It should be noted that, the sample source domain image is similar to the first source domain image in the embodiment of fig. 2, the sample source domain label image is similar to the source domain label image corresponding to the first source domain image in the embodiment of fig. 2, the sample target domain image is similar to the target domain image in the embodiment of fig. 2, and the process of training the first image segmentation model is detailed in the embodiment of fig. 2 and will not be repeated here.

802. And the computer equipment performs feature extraction on the target domain image based on the feature extraction layer to obtain a feature image corresponding to the target domain image.

When any target domain image needs to be segmented, the computer equipment performs feature extraction on the target domain image based on a feature extraction layer in a first image segmentation model to obtain a feature image corresponding to the target domain image, wherein the feature image is used for representing the features of the target domain image.

803. The computer equipment performs feature segmentation on the feature image based on the feature segmentation layer to obtain a target domain label image corresponding to the target domain image.

After the computer equipment obtains the characteristic image, the characteristic image is subjected to characteristic segmentation based on the characteristic segmentation layer in the first image segmentation model to obtain a target domain label image corresponding to the target domain image, and the class of the pixel point in the target domain image is marked in the target domain label image, so that the image segmentation task of the target domain image is completed.

According to the method provided by the embodiment of the application, when the source domain image and the target domain image are adopted to train the first image segmentation model, not only the segmentation result of the first image segmentation model is considered, but also the segmentation result of the second image segmentation model is considered, so that the first image segmentation model learns the segmentation result of the second image segmentation model, the training process of the first image segmentation model can be supervised through the segmentation result of the second image segmentation model, and therefore the first image segmentation model with higher accuracy and robustness is trained, and the first image segmentation model is adopted to segment the target domain image, so that the obtained segmentation result is more accurate.

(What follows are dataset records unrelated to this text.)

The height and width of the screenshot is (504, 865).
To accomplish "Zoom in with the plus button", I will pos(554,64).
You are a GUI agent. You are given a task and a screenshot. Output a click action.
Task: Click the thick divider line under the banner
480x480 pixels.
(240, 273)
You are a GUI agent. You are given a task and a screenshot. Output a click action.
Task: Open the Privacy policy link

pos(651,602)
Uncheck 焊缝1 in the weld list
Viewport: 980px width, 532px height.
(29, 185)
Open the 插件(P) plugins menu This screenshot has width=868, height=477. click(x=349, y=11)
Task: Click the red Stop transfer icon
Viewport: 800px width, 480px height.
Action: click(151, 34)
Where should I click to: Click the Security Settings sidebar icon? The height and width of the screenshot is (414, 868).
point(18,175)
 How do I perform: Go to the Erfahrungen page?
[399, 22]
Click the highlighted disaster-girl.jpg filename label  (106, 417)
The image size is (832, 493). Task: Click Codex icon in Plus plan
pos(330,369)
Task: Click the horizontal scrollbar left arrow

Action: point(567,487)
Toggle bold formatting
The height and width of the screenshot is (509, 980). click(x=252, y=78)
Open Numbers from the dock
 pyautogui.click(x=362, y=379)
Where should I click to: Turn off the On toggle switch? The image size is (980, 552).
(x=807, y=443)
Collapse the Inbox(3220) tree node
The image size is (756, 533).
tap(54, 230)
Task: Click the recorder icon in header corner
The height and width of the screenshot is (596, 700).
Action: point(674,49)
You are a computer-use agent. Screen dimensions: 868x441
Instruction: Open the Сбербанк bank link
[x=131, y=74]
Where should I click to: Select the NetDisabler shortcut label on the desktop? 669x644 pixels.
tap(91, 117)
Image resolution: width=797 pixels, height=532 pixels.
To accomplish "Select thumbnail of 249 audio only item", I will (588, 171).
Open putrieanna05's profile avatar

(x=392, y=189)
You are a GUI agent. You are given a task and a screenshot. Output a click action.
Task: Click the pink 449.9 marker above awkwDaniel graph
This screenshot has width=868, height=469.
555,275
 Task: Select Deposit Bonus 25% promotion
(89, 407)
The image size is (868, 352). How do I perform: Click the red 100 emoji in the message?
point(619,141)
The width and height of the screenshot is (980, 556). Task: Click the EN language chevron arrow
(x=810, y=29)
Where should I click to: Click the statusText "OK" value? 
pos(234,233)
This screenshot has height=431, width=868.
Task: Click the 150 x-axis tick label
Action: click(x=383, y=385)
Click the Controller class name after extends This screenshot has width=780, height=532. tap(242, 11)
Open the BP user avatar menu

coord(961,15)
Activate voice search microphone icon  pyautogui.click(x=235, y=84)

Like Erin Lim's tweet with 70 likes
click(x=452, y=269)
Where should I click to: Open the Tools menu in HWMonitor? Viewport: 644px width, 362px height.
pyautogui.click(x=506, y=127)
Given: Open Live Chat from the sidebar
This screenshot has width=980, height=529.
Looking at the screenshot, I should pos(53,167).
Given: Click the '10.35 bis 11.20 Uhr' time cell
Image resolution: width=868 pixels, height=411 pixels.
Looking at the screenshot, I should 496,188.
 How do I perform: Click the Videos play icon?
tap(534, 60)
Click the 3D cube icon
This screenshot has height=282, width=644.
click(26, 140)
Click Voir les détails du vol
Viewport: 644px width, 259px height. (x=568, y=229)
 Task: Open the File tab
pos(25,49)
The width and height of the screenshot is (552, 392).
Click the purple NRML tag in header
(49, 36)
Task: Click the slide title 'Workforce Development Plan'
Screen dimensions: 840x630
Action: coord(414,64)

Fig. 9 is a schematic structural diagram of an image segmentation data processing apparatus according to an embodiment of the present application. Referring to fig. 9, the apparatus includes:

the first image obtaining module 901 is configured to obtain a first source domain image, a source domain label image corresponding to the first source domain image, a first label image and a second label image, where the first label image is obtained by performing image segmentation on the first source domain image based on a first image segmentation model, and the second label image is obtained by performing image segmentation on the first source domain image based on a second image segmentation model;

A first loss value determining module 902, configured to determine a first source domain loss value based on a source domain label image corresponding to the first source domain image, the first label image, and the second label image;

the second image obtaining module 903 is configured to obtain a target domain image, a third label image, and a fourth label image, where the target domain image is different from the domain to which the source domain image belongs, the third label image is obtained by performing image segmentation on the target domain image based on the first image segmentation model, and the fourth label image is obtained by performing image segmentation on the target domain image based on the second image segmentation model;

a second loss value determining module 904, configured to determine a first target domain loss value based on the third label image and the fourth label image;

a first training module 905 for training a first image segmentation model based on the first source domain loss value and the first target domain loss value;

and the image segmentation module 906 is used for performing image segmentation task processing based on the trained image segmentation model.

According to the image segmentation data processing device, when the source domain image and the target domain image are adopted to train the first image segmentation model, the segmentation result of the first image segmentation model is considered, the segmentation result of the second image segmentation model is fused into the source domain loss value and the target domain loss value, so that the first image segmentation model learns the segmentation result of the second image segmentation model, the training process of the first image segmentation model can be supervised through the segmentation result of the second image segmentation model, the first image segmentation model with higher accuracy and robustness can be trained, and the accuracy of image segmentation is improved.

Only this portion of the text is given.